_Task instructions_
Return every line of the listing, exactly as it reads.

_Records for the task_

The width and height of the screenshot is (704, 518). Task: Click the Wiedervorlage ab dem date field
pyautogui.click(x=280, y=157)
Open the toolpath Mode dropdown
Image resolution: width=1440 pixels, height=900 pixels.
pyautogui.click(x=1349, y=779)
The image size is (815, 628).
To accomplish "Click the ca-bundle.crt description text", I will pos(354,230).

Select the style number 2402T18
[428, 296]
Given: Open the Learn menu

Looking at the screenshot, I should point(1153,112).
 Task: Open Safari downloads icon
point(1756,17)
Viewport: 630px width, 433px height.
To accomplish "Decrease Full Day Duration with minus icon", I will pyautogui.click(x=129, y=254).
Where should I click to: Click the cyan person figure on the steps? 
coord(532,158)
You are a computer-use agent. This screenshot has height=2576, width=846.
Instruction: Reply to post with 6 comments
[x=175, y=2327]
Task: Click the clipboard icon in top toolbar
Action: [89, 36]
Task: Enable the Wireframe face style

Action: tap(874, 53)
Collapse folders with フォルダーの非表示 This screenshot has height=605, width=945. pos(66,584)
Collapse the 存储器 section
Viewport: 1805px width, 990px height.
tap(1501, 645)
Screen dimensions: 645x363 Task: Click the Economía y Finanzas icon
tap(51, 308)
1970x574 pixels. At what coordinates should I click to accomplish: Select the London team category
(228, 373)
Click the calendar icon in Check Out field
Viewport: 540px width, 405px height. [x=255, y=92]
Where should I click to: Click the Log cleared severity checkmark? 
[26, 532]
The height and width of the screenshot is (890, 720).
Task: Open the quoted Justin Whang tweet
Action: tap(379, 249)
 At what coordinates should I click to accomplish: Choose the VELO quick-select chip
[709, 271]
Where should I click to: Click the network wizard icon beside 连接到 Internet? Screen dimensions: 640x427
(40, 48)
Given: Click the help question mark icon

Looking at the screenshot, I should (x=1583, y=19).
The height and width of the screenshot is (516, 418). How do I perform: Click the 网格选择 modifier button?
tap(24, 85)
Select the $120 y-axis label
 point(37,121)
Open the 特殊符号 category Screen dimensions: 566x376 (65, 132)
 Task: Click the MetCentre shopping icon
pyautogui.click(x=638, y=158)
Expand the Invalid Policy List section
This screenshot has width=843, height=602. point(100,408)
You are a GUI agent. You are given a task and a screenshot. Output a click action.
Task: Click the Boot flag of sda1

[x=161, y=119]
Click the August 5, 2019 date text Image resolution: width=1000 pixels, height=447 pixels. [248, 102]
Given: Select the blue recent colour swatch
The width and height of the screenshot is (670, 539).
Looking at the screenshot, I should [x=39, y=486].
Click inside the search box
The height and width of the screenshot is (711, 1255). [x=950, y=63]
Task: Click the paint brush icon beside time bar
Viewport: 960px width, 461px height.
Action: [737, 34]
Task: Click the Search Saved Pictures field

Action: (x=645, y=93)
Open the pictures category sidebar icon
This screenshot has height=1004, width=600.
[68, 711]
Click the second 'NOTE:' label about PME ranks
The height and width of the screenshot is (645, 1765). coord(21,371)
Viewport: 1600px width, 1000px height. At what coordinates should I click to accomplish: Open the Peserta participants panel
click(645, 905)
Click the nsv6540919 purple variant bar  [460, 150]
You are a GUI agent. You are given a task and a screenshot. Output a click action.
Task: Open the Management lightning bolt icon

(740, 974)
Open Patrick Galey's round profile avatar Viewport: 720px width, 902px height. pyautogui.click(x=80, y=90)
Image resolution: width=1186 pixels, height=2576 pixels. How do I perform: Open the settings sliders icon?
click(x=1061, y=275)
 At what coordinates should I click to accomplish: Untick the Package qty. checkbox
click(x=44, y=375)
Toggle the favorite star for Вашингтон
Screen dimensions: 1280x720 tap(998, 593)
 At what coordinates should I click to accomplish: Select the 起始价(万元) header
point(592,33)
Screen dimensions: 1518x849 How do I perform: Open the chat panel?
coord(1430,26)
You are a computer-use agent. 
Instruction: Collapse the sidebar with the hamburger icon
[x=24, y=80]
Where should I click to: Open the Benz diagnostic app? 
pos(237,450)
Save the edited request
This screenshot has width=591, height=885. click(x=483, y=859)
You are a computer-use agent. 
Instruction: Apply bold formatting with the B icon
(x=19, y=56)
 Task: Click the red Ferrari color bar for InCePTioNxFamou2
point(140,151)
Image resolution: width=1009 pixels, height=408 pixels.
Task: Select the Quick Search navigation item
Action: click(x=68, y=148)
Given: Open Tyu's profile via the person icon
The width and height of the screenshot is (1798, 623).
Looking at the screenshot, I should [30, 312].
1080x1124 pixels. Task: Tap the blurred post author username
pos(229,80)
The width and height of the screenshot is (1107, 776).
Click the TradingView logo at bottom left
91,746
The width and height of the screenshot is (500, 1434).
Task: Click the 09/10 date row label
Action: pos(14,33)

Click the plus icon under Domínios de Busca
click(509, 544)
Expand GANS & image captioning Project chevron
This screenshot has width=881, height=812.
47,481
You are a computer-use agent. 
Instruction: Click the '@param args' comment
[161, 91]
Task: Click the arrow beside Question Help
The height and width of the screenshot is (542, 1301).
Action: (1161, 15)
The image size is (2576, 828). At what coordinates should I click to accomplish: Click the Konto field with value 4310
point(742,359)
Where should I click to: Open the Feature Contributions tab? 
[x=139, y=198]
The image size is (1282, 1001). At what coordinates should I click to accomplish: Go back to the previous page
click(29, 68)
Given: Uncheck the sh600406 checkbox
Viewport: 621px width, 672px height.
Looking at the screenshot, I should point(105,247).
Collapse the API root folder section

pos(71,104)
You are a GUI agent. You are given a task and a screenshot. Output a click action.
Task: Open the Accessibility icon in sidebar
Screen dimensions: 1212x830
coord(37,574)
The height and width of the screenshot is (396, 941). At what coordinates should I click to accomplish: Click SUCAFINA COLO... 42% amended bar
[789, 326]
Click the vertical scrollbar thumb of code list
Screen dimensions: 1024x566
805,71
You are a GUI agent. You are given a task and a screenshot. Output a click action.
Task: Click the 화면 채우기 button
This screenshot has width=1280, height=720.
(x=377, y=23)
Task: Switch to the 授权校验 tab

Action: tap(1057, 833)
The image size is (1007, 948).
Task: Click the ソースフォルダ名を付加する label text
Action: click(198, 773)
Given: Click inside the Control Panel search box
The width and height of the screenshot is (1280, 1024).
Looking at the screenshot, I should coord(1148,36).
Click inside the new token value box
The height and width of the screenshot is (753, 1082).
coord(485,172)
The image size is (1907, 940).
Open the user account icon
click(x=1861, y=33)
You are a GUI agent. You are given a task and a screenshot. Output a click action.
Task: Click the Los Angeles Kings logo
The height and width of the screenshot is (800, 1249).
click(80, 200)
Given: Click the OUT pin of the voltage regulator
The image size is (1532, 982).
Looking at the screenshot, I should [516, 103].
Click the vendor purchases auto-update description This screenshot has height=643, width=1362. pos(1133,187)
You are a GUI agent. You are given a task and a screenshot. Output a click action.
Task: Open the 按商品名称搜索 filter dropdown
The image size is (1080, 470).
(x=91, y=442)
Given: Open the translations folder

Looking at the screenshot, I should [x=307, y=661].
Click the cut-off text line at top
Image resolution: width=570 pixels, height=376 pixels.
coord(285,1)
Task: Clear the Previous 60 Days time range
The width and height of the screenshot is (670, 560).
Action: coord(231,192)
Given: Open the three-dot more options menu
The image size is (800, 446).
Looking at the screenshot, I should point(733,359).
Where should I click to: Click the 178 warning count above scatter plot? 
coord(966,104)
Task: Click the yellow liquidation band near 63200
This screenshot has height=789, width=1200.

_Answer space_
The width and height of the screenshot is (704, 518). Task: Click the Wiedervorlage ab dem date field
pyautogui.click(x=280, y=157)
Open the toolpath Mode dropdown
Image resolution: width=1440 pixels, height=900 pixels.
pyautogui.click(x=1349, y=779)
The image size is (815, 628).
To accomplish "Click the ca-bundle.crt description text", I will pos(354,230).

Select the style number 2402T18
[428, 296]
Given: Open the Learn menu

Looking at the screenshot, I should point(1153,112).
 Task: Open Safari downloads icon
point(1756,17)
Viewport: 630px width, 433px height.
To accomplish "Decrease Full Day Duration with minus icon", I will pyautogui.click(x=129, y=254).
Where should I click to: Click the cyan person figure on the steps? 
coord(532,158)
You are a computer-use agent. This screenshot has height=2576, width=846.
Instruction: Reply to post with 6 comments
[x=175, y=2327]
Task: Click the clipboard icon in top toolbar
Action: [89, 36]
Task: Enable the Wireframe face style

Action: tap(874, 53)
Collapse folders with フォルダーの非表示 This screenshot has height=605, width=945. pos(66,584)
Collapse the 存储器 section
Viewport: 1805px width, 990px height.
tap(1501, 645)
Screen dimensions: 645x363 Task: Click the Economía y Finanzas icon
tap(51, 308)
1970x574 pixels. At what coordinates should I click to accomplish: Select the London team category
(228, 373)
Click the calendar icon in Check Out field
Viewport: 540px width, 405px height. [x=255, y=92]
Where should I click to: Click the Log cleared severity checkmark? 
[26, 532]
The height and width of the screenshot is (890, 720).
Task: Open the quoted Justin Whang tweet
Action: tap(379, 249)
 At what coordinates should I click to accomplish: Choose the VELO quick-select chip
[709, 271]
Where should I click to: Click the network wizard icon beside 连接到 Internet? Screen dimensions: 640x427
(40, 48)
Given: Click the help question mark icon

Looking at the screenshot, I should (x=1583, y=19).
The height and width of the screenshot is (516, 418). How do I perform: Click the 网格选择 modifier button?
tap(24, 85)
Select the $120 y-axis label
 point(37,121)
Open the 特殊符号 category Screen dimensions: 566x376 (65, 132)
 Task: Click the MetCentre shopping icon
pyautogui.click(x=638, y=158)
Expand the Invalid Policy List section
This screenshot has width=843, height=602. point(100,408)
You are a GUI agent. You are given a task and a screenshot. Output a click action.
Task: Click the Boot flag of sda1

[x=161, y=119]
Click the August 5, 2019 date text Image resolution: width=1000 pixels, height=447 pixels. [248, 102]
Given: Select the blue recent colour swatch
The width and height of the screenshot is (670, 539).
Looking at the screenshot, I should [x=39, y=486].
Click inside the search box
The height and width of the screenshot is (711, 1255). [x=950, y=63]
Task: Click the paint brush icon beside time bar
Viewport: 960px width, 461px height.
Action: [737, 34]
Task: Click the Search Saved Pictures field

Action: (x=645, y=93)
Open the pictures category sidebar icon
This screenshot has height=1004, width=600.
[68, 711]
Click the second 'NOTE:' label about PME ranks
The height and width of the screenshot is (645, 1765). coord(21,371)
Viewport: 1600px width, 1000px height. At what coordinates should I click to accomplish: Open the Peserta participants panel
click(645, 905)
Click the nsv6540919 purple variant bar  [460, 150]
You are a GUI agent. You are given a task and a screenshot. Output a click action.
Task: Open the Management lightning bolt icon

(740, 974)
Open Patrick Galey's round profile avatar Viewport: 720px width, 902px height. pyautogui.click(x=80, y=90)
Image resolution: width=1186 pixels, height=2576 pixels. How do I perform: Open the settings sliders icon?
click(x=1061, y=275)
 At what coordinates should I click to accomplish: Untick the Package qty. checkbox
click(x=44, y=375)
Toggle the favorite star for Вашингтон
Screen dimensions: 1280x720 tap(998, 593)
 At what coordinates should I click to accomplish: Select the 起始价(万元) header
point(592,33)
Screen dimensions: 1518x849 How do I perform: Open the chat panel?
coord(1430,26)
You are a computer-use agent. 
Instruction: Collapse the sidebar with the hamburger icon
[x=24, y=80]
Where should I click to: Open the Benz diagnostic app? 
pos(237,450)
Save the edited request
This screenshot has width=591, height=885. click(x=483, y=859)
You are a computer-use agent. 
Instruction: Apply bold formatting with the B icon
(x=19, y=56)
 Task: Click the red Ferrari color bar for InCePTioNxFamou2
point(140,151)
Image resolution: width=1009 pixels, height=408 pixels.
Task: Select the Quick Search navigation item
Action: click(x=68, y=148)
Given: Open Tyu's profile via the person icon
The width and height of the screenshot is (1798, 623).
Looking at the screenshot, I should [30, 312].
1080x1124 pixels. Task: Tap the blurred post author username
pos(229,80)
The width and height of the screenshot is (1107, 776).
Click the TradingView logo at bottom left
91,746
The width and height of the screenshot is (500, 1434).
Task: Click the 09/10 date row label
Action: pos(14,33)

Click the plus icon under Domínios de Busca
click(509, 544)
Expand GANS & image captioning Project chevron
This screenshot has width=881, height=812.
47,481
You are a computer-use agent. 
Instruction: Click the '@param args' comment
[161, 91]
Task: Click the arrow beside Question Help
The height and width of the screenshot is (542, 1301).
Action: (1161, 15)
The image size is (2576, 828). At what coordinates should I click to accomplish: Click the Konto field with value 4310
point(742,359)
Where should I click to: Open the Feature Contributions tab? 
[x=139, y=198]
The image size is (1282, 1001). At what coordinates should I click to accomplish: Go back to the previous page
click(29, 68)
Given: Uncheck the sh600406 checkbox
Viewport: 621px width, 672px height.
Looking at the screenshot, I should point(105,247).
Collapse the API root folder section

pos(71,104)
You are a GUI agent. You are given a task and a screenshot. Output a click action.
Task: Open the Accessibility icon in sidebar
Screen dimensions: 1212x830
coord(37,574)
The height and width of the screenshot is (396, 941). At what coordinates should I click to accomplish: Click SUCAFINA COLO... 42% amended bar
[789, 326]
Click the vertical scrollbar thumb of code list
Screen dimensions: 1024x566
805,71
You are a GUI agent. You are given a task and a screenshot. Output a click action.
Task: Click the 화면 채우기 button
This screenshot has width=1280, height=720.
(x=377, y=23)
Task: Switch to the 授权校验 tab

Action: tap(1057, 833)
The image size is (1007, 948).
Task: Click the ソースフォルダ名を付加する label text
Action: click(198, 773)
Given: Click inside the Control Panel search box
The width and height of the screenshot is (1280, 1024).
Looking at the screenshot, I should coord(1148,36).
Click inside the new token value box
The height and width of the screenshot is (753, 1082).
coord(485,172)
The image size is (1907, 940).
Open the user account icon
click(x=1861, y=33)
You are a GUI agent. You are given a task and a screenshot. Output a click action.
Task: Click the Los Angeles Kings logo
The height and width of the screenshot is (800, 1249).
click(80, 200)
Given: Click the OUT pin of the voltage regulator
The image size is (1532, 982).
Looking at the screenshot, I should [516, 103].
Click the vendor purchases auto-update description This screenshot has height=643, width=1362. pos(1133,187)
You are a GUI agent. You are given a task and a screenshot. Output a click action.
Task: Open the 按商品名称搜索 filter dropdown
The image size is (1080, 470).
(x=91, y=442)
Given: Open the translations folder

Looking at the screenshot, I should [x=307, y=661].
Click the cut-off text line at top
Image resolution: width=570 pixels, height=376 pixels.
coord(285,1)
Task: Clear the Previous 60 Days time range
The width and height of the screenshot is (670, 560).
Action: coord(231,192)
Given: Open the three-dot more options menu
The image size is (800, 446).
Looking at the screenshot, I should point(733,359).
Where should I click to: Click the 178 warning count above scatter plot? 
coord(966,104)
Task: Click the yellow liquidation band near 63200
This screenshot has height=789, width=1200.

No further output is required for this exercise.